*** MATERIAL SHOWN Section Begins ***

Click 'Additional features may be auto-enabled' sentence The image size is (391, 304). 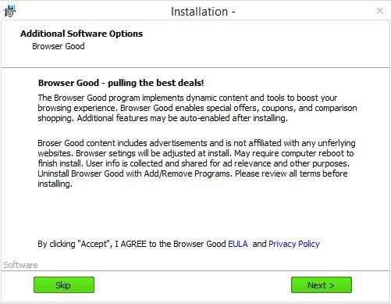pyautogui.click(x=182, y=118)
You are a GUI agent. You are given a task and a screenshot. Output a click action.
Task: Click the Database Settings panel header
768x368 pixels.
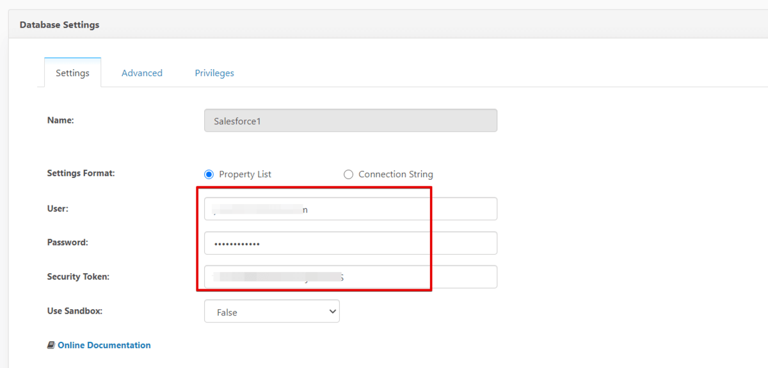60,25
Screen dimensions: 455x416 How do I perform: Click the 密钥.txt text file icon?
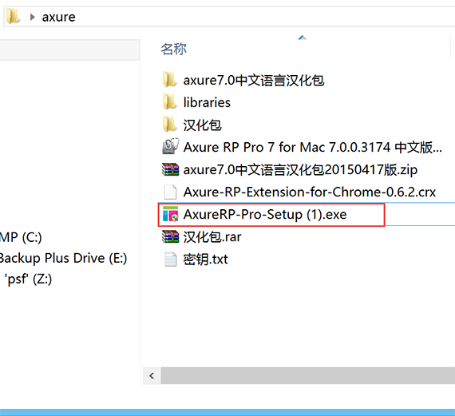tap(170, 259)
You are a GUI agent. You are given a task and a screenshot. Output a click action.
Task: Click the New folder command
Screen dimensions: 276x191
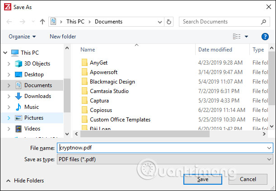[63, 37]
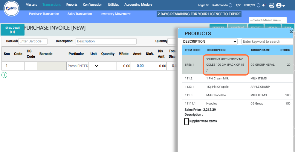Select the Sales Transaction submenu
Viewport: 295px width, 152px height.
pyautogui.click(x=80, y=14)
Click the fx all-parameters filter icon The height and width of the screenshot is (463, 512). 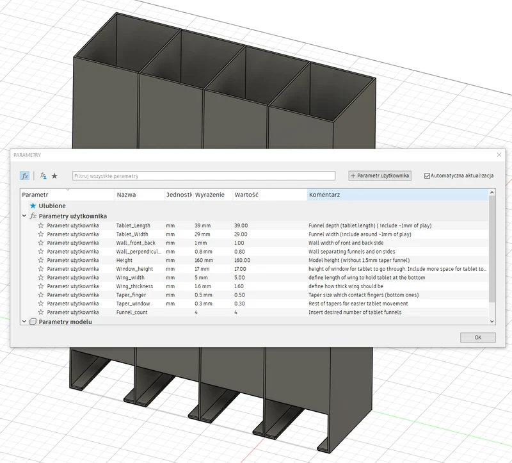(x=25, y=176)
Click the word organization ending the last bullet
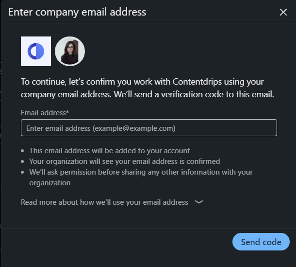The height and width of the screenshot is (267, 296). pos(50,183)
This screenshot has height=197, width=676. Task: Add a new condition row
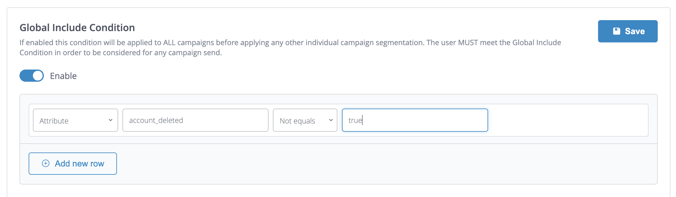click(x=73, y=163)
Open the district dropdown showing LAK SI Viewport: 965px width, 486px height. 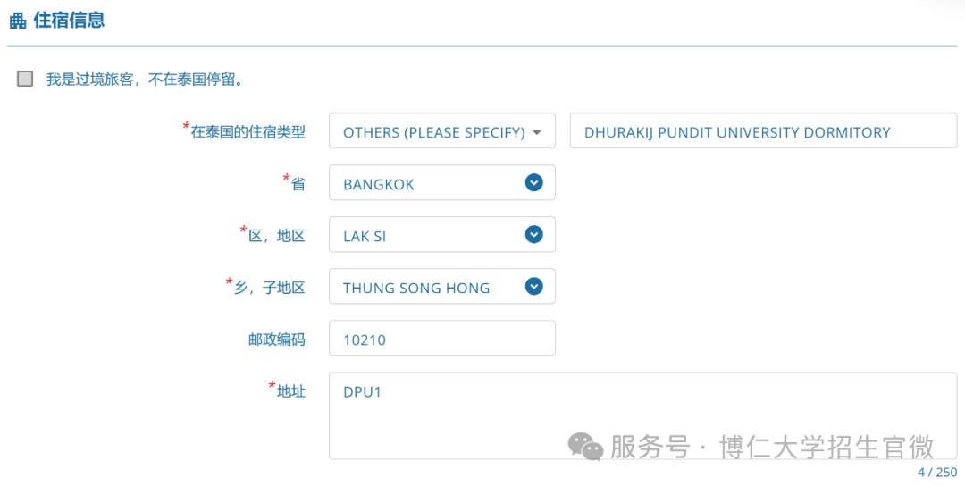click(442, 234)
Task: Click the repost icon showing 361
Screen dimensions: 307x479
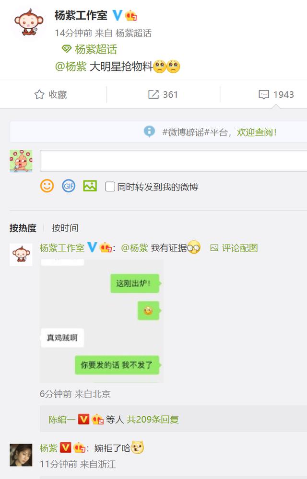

*** MATERIAL SHOWN Section Ends ***
*** MATERIAL SHOWN Section Begins ***

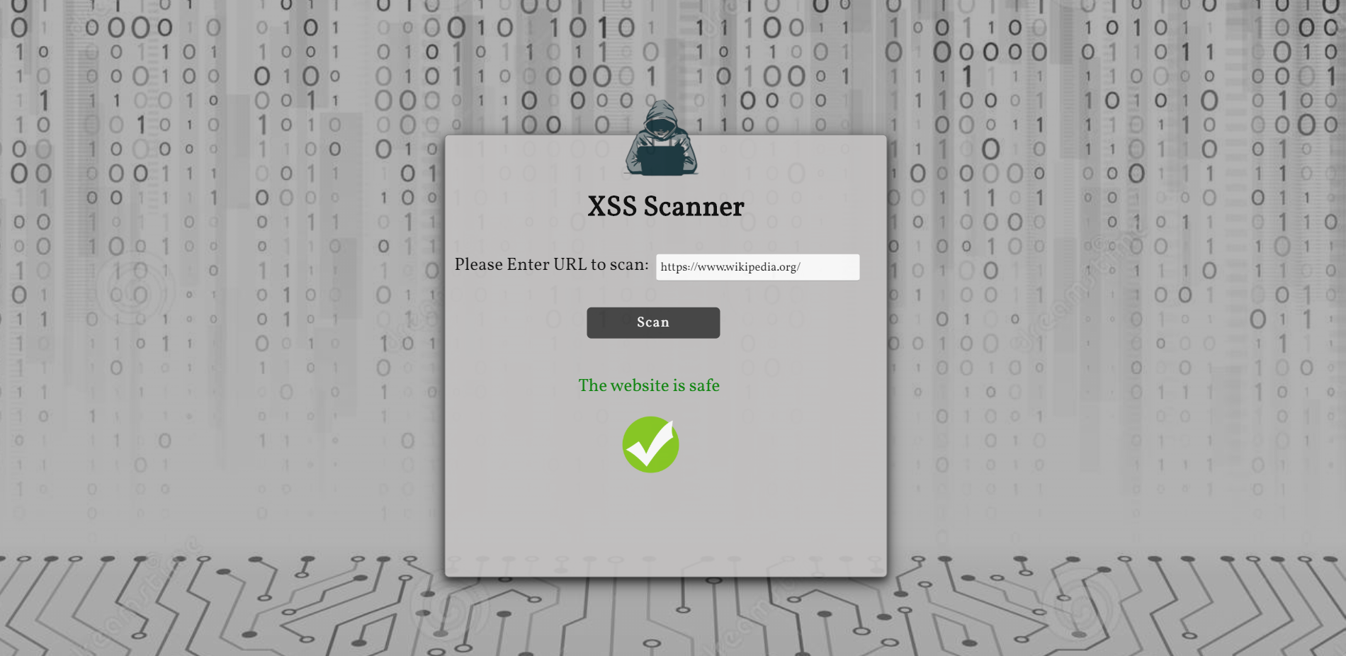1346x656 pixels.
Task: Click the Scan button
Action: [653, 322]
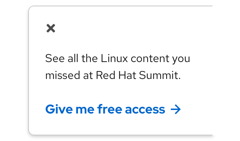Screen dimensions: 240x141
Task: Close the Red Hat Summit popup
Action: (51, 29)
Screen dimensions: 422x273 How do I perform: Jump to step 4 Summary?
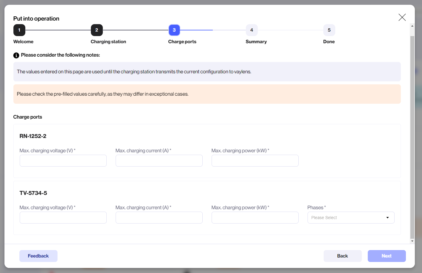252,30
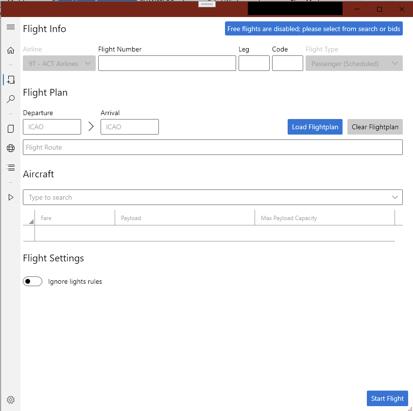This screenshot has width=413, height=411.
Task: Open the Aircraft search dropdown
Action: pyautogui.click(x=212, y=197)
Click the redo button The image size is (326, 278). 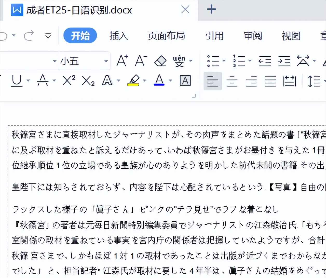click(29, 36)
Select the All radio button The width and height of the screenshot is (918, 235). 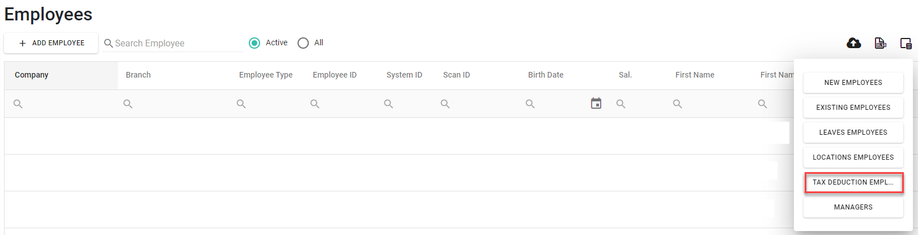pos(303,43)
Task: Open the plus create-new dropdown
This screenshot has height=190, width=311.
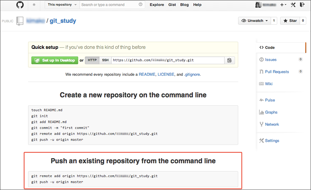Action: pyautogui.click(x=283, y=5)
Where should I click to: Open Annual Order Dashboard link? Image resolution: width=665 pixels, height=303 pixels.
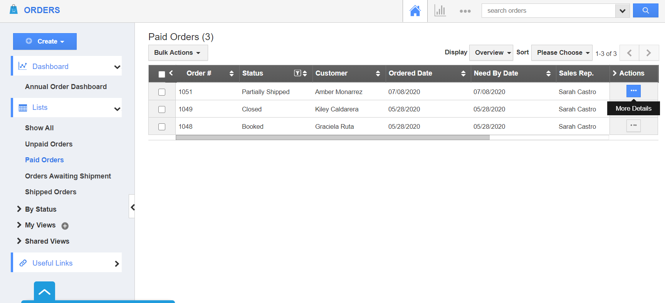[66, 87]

*** MATERIAL SHOWN Section Ends ***
*** MATERIAL SHOWN Section Begins ***

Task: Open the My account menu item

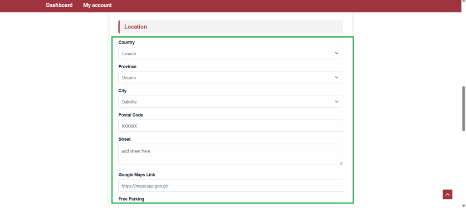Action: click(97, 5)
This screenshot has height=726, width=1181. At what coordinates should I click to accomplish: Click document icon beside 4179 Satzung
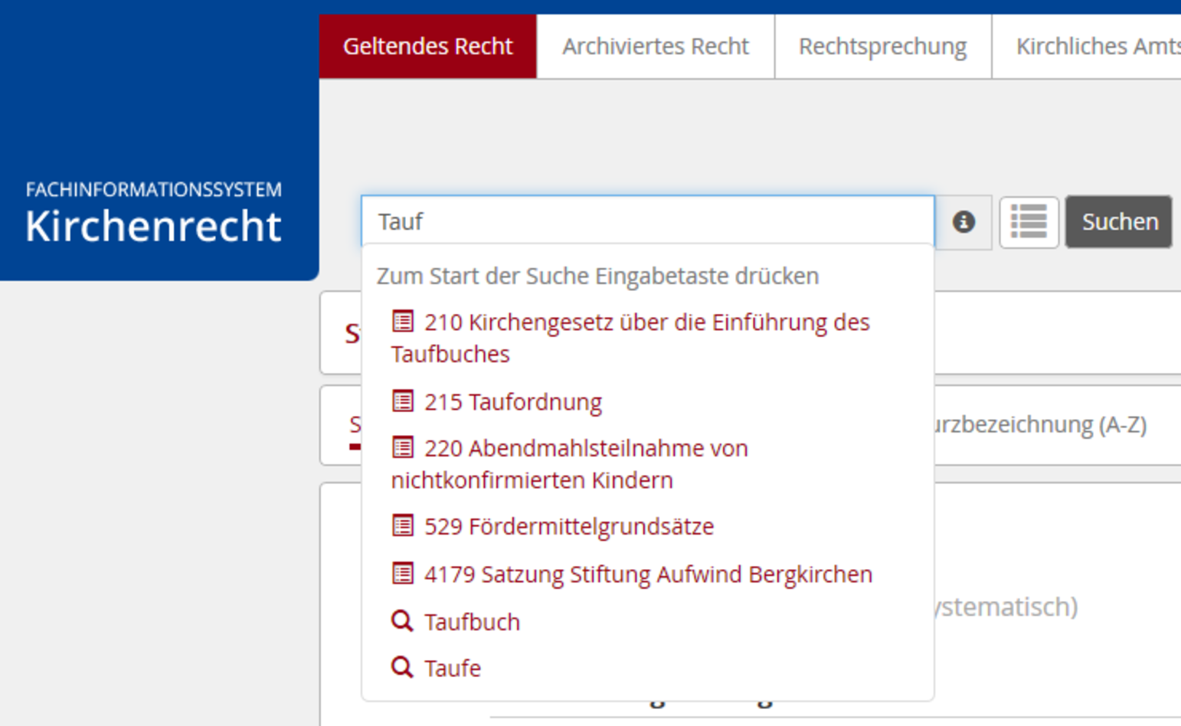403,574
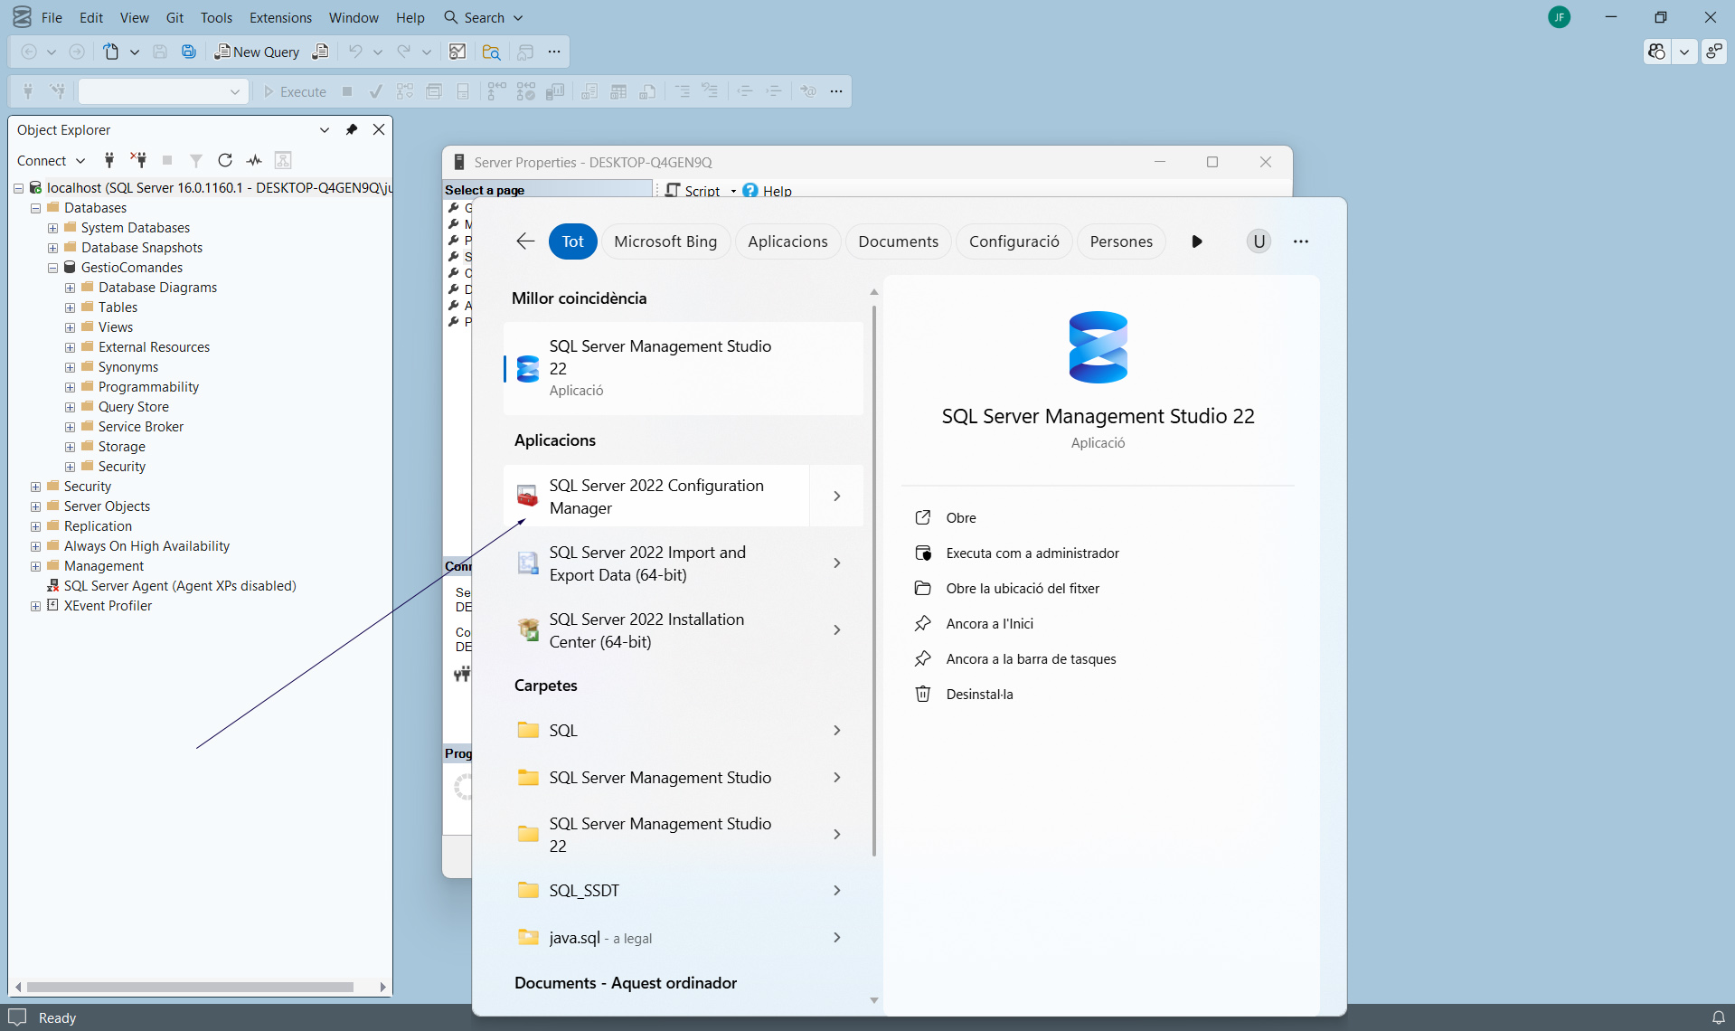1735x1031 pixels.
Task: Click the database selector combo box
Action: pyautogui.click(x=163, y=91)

*** MATERIAL SHOWN Section Ends ***

WHAT NEEDS TO BE DONE | Leave out every picture, and copy exactly the lines above starting at the one holding "768x368 pixels." and ending at the one holding "Task: Click the New folder command", no more and no less.

EXERCISE RESPONSE |
768x368 pixels.
60,25
Screen dimensions: 455x416 How do I perform: Click the 密钥.txt text file icon?
tap(170, 259)
You are a GUI agent. You are given a task and a screenshot. Output a click action.
Task: Click the New folder command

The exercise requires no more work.